A Guelph man is taking nearly a dozen different businesses to human rights tribunals, saying the stores’ lack of wheelchair entrances are a form of discrimination.

Matthew Wozenilek has filed human right complaints against 11 different stores in downtown Guelph.

“I want to be treated like anyone else,” Wozenilek says.

“I’m in this wheelchair every day, and I would like to consider myself a part of the rest of society. When those doors are there, they are a visual hammerhead.”

Wozenilek began his action in 2010, when he took on a Speedvale Avenue convenience store. The store installed automatic doors before the hearing began, but Wozenilek carried through and was awarded $6,000 in compensation.

Wyndham Arts Supplies was the next business to come under fire from Wozenilek.
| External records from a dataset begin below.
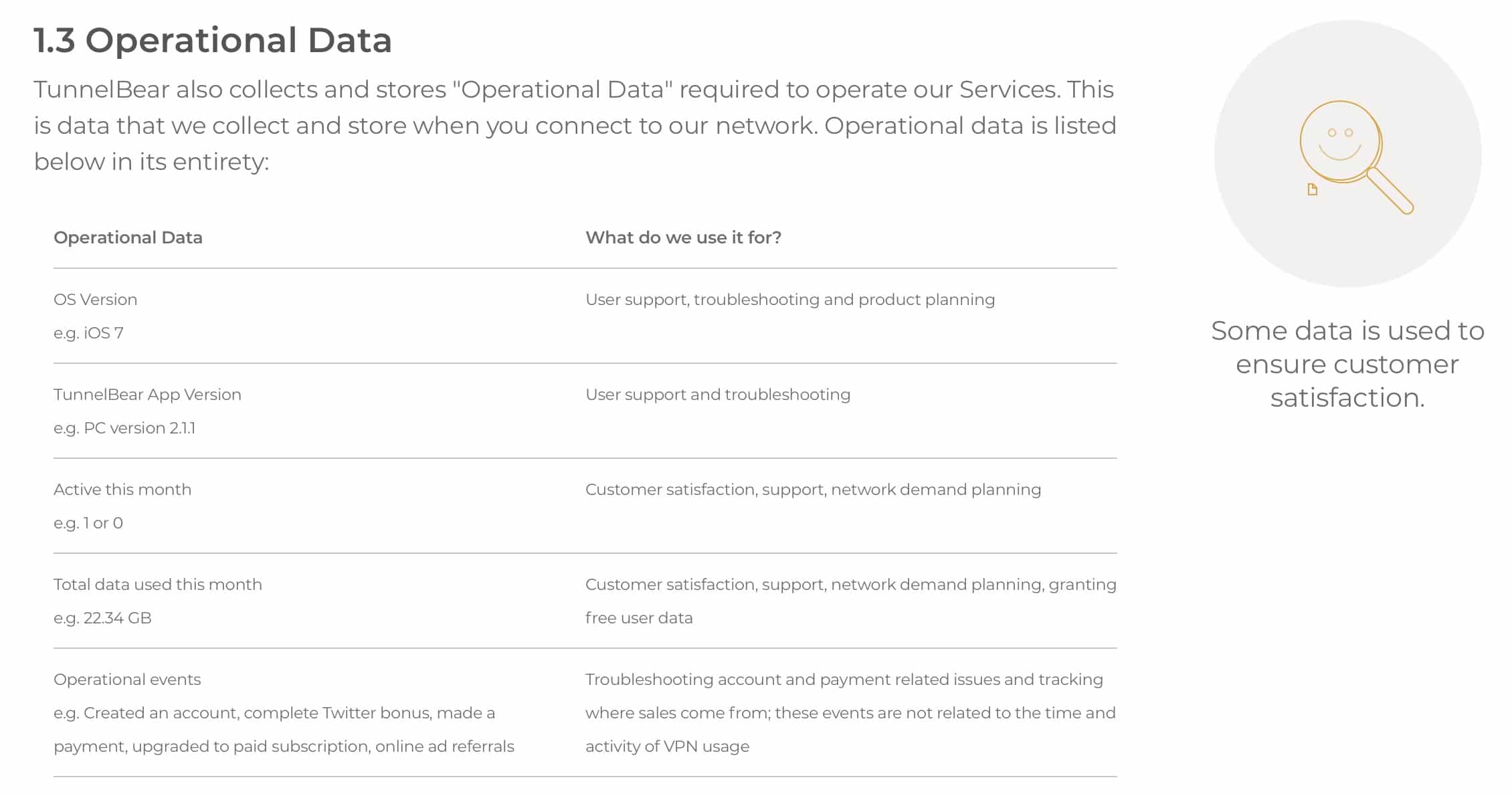This screenshot has width=1512, height=796.
Task: Click 'Some data is used to' caption
Action: pos(1347,331)
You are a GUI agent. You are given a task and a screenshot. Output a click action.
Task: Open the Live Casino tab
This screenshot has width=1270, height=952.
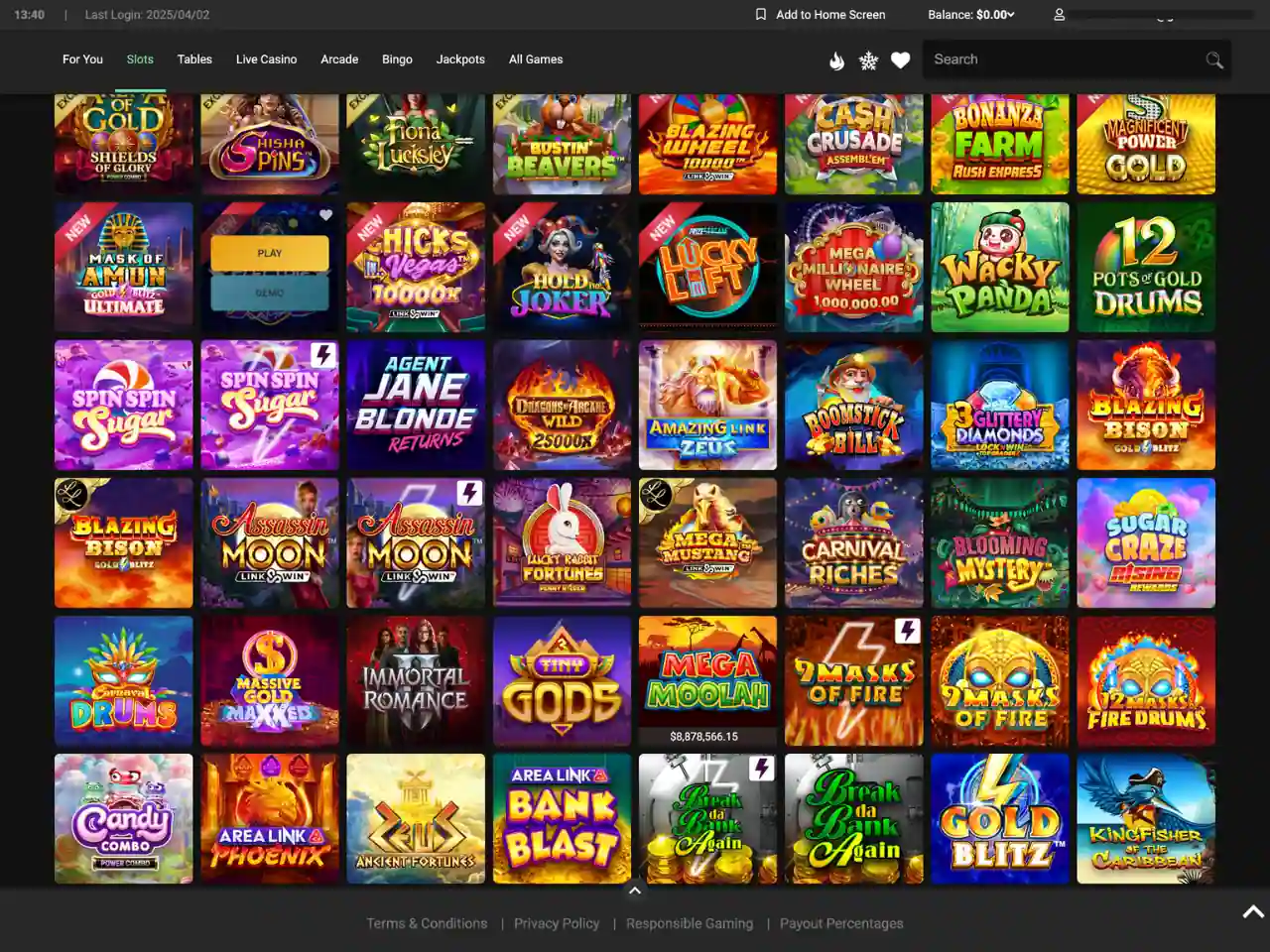pyautogui.click(x=266, y=60)
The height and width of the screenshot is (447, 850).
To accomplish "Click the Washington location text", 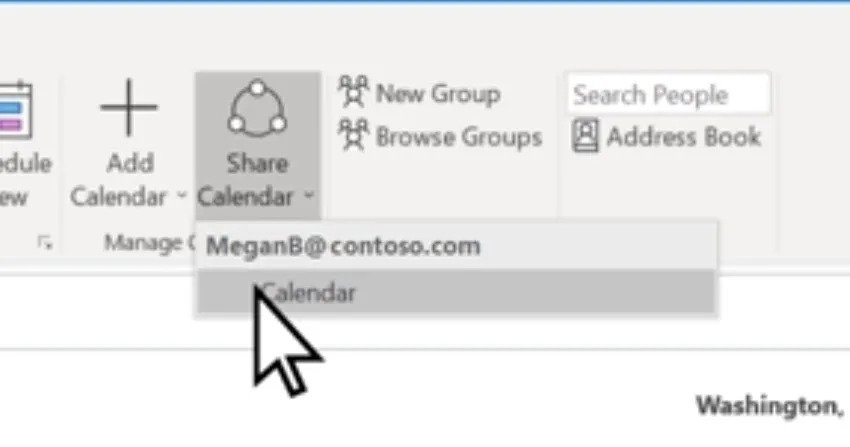I will [770, 405].
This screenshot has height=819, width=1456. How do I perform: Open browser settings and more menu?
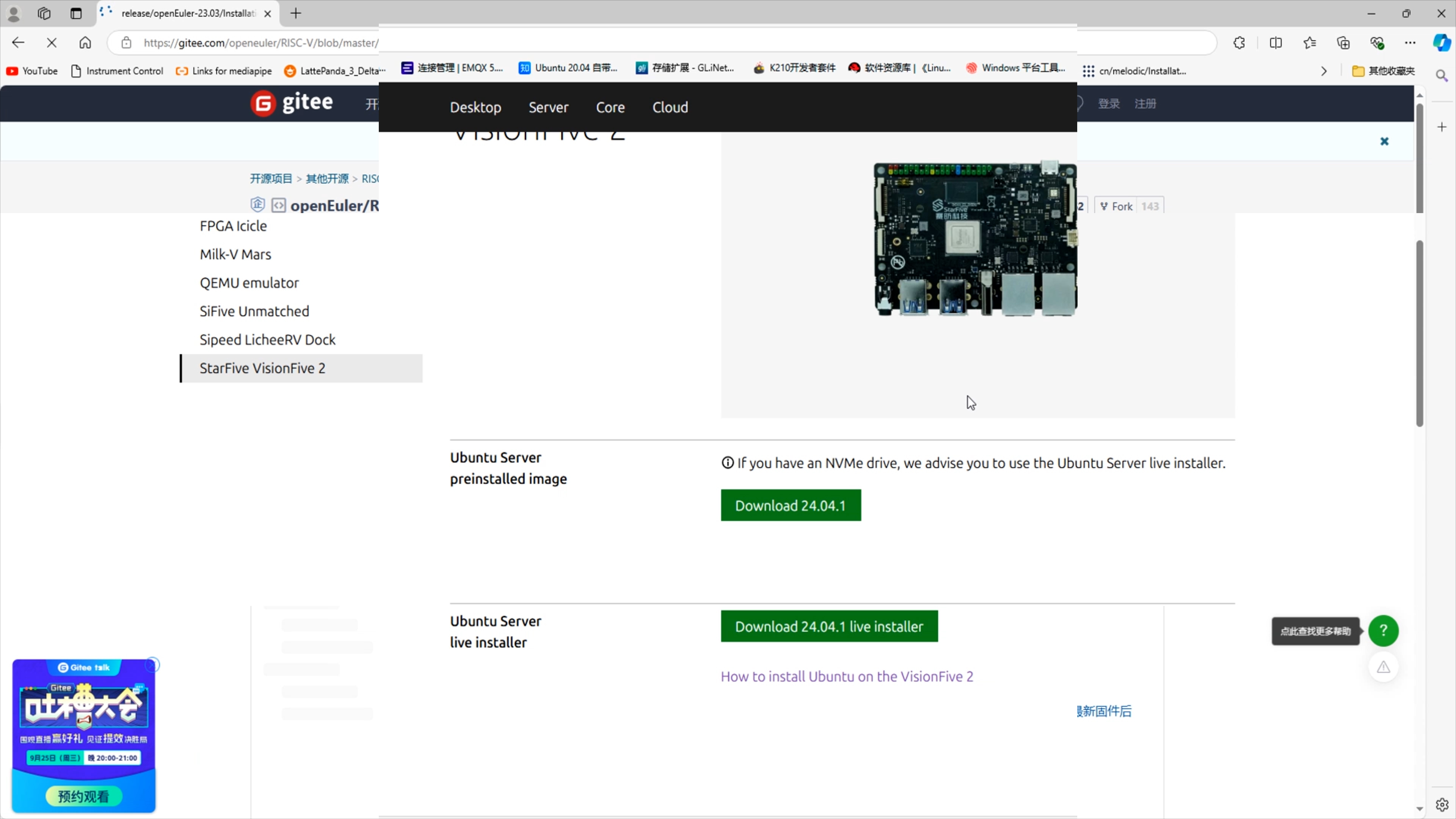click(x=1410, y=43)
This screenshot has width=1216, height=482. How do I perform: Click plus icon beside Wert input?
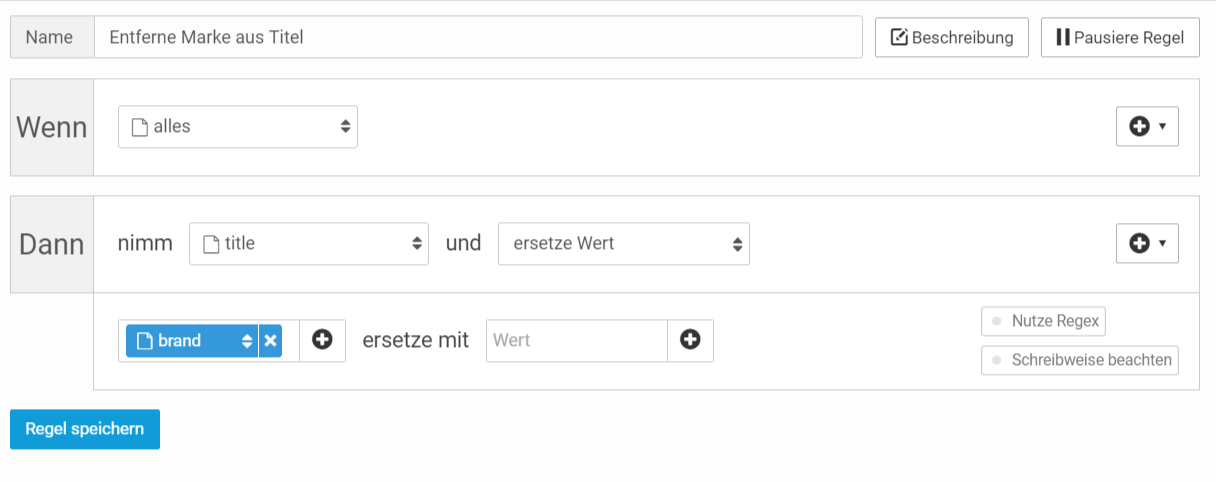(x=690, y=341)
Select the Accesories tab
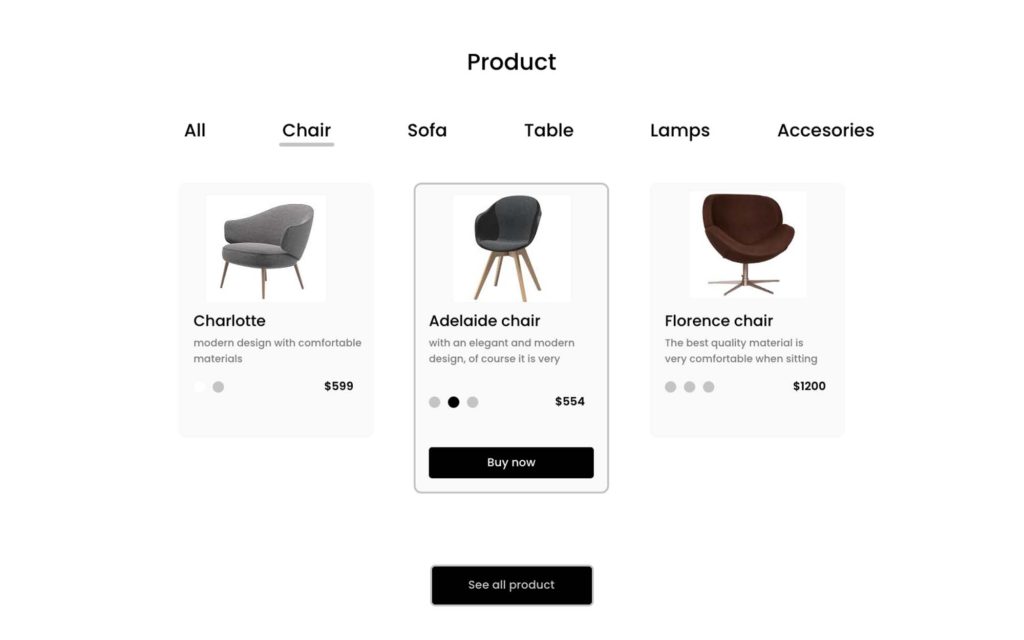1024x640 pixels. tap(825, 130)

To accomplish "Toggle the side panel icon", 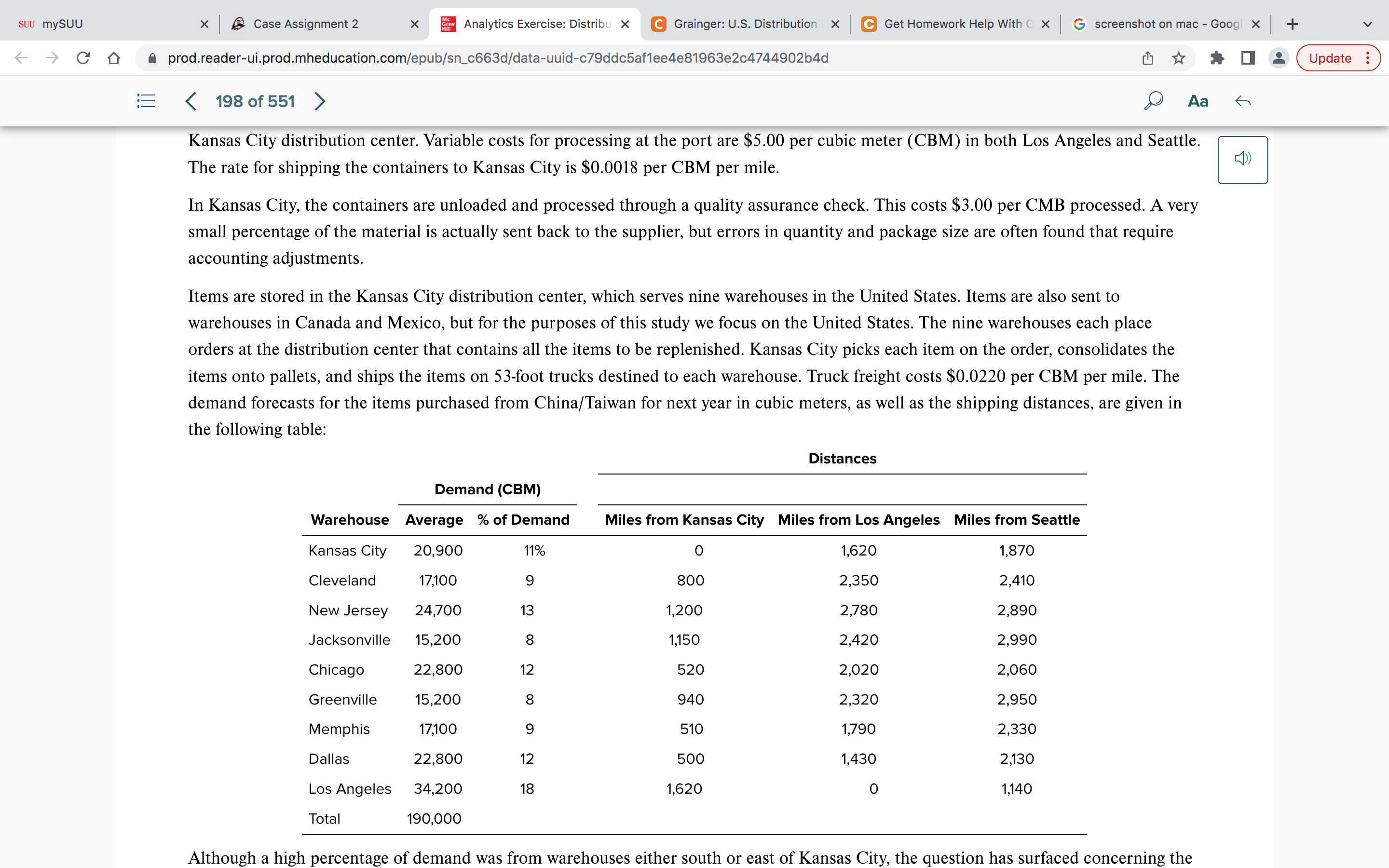I will pos(1248,57).
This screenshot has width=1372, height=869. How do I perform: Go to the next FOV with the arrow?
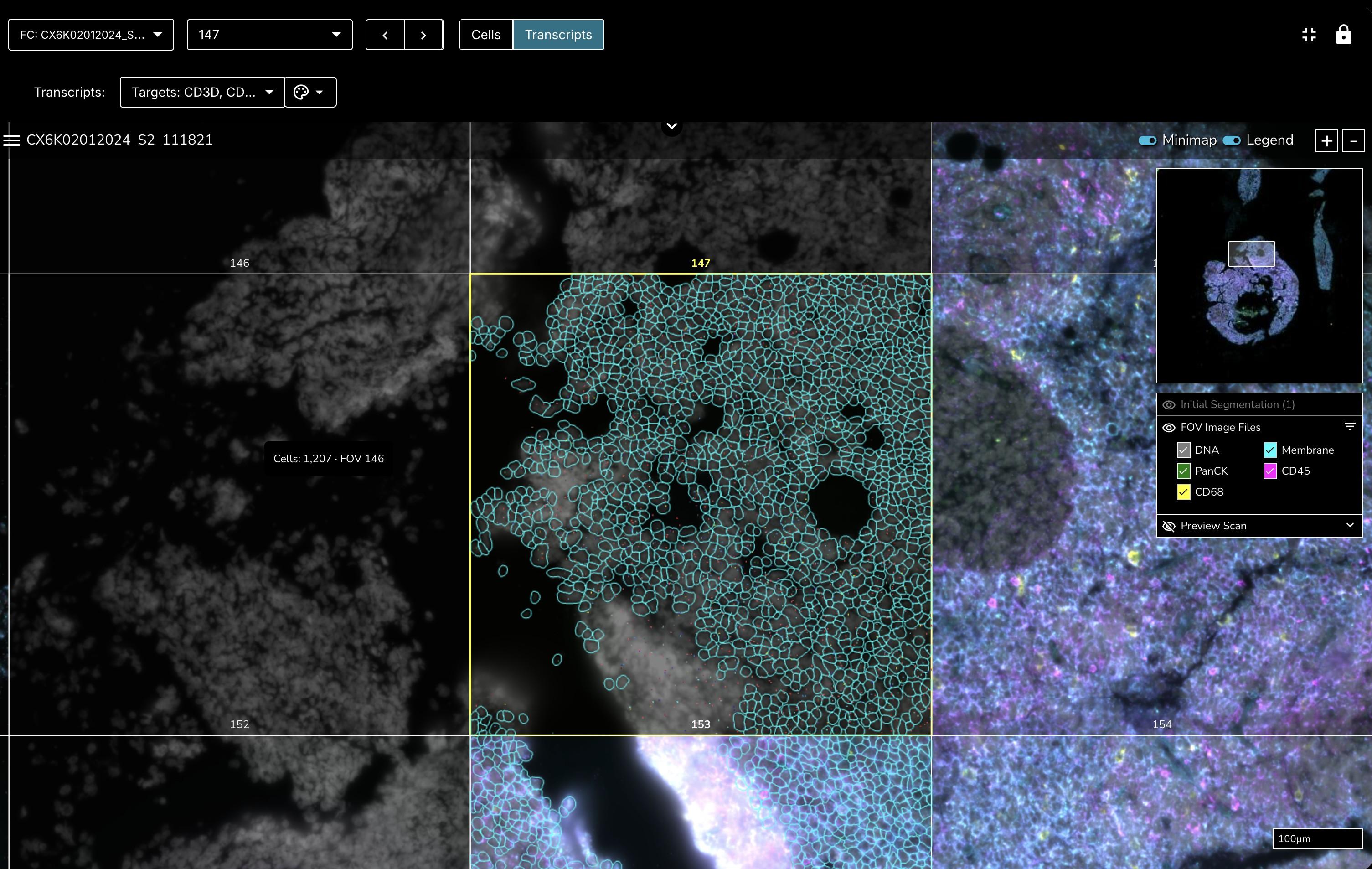click(x=423, y=35)
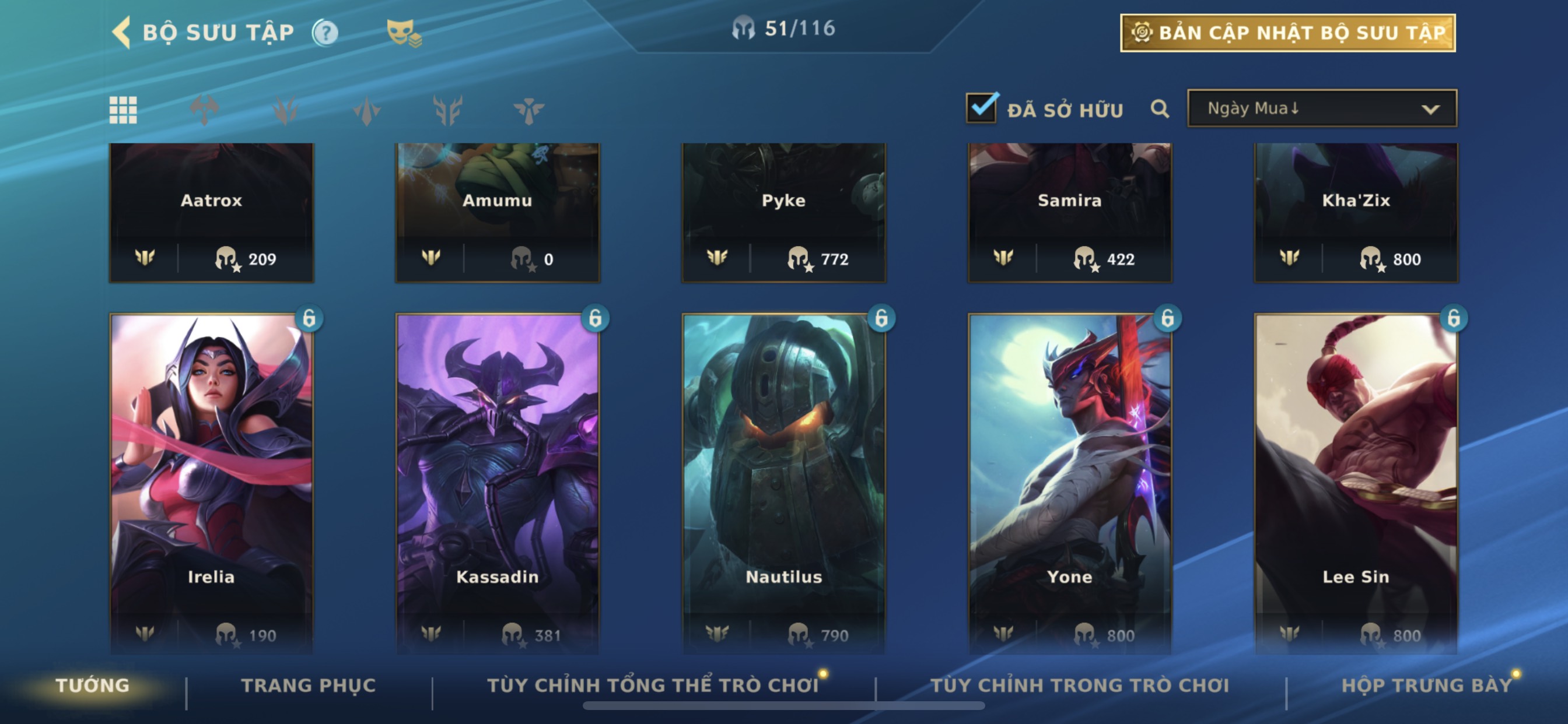1568x724 pixels.
Task: Click Bản Cập Nhật Bộ Sưu Tập button
Action: tap(1287, 33)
Much like the convenience store, Wyndham owner Chris Ahlers chose to install a door. In this case, Wozenilek didn’t continue the action and said he was satisfied with the resolution.

“At the time, we did it to avoid a legal hassle,” says Ahlers.

“I am happy that we have a door in. It’s a good thing to have. I don’t know that I agree with the approach that was taken.”

Diana Downtown owner Shelina Lalani says she’s the latest business owner to be served with papers demanding automatic doors and monetary compensation.

According to Lalani, she asked Wozenilek to wait until the end of January to give her time to find money for a door, but was rebuffed.

“He said not only does he want the door being installed here, but he wants the $6,000 in compensation as well,” she tells CTV.

Wozenilek says the compensation is deserved even after doors are installed.

“A lot of the stores receive this notice and then they might put in the door, and then they think that it’s over. It is over in the sense that I’ve been accommodated, but at what cost?” he says.

While provincial accessibility standards are still being developed, there are exemptions for heritage buildings like Diana Downtown and many other shops in downtown Guelph.

But Wozenilek says regardless of what’s set out in provincial regulations, making buildings impossible for some people to access is a human rights violation.

“When you don’t accommodate a disabled person, or a person with a disability, that is discrimination,” he says.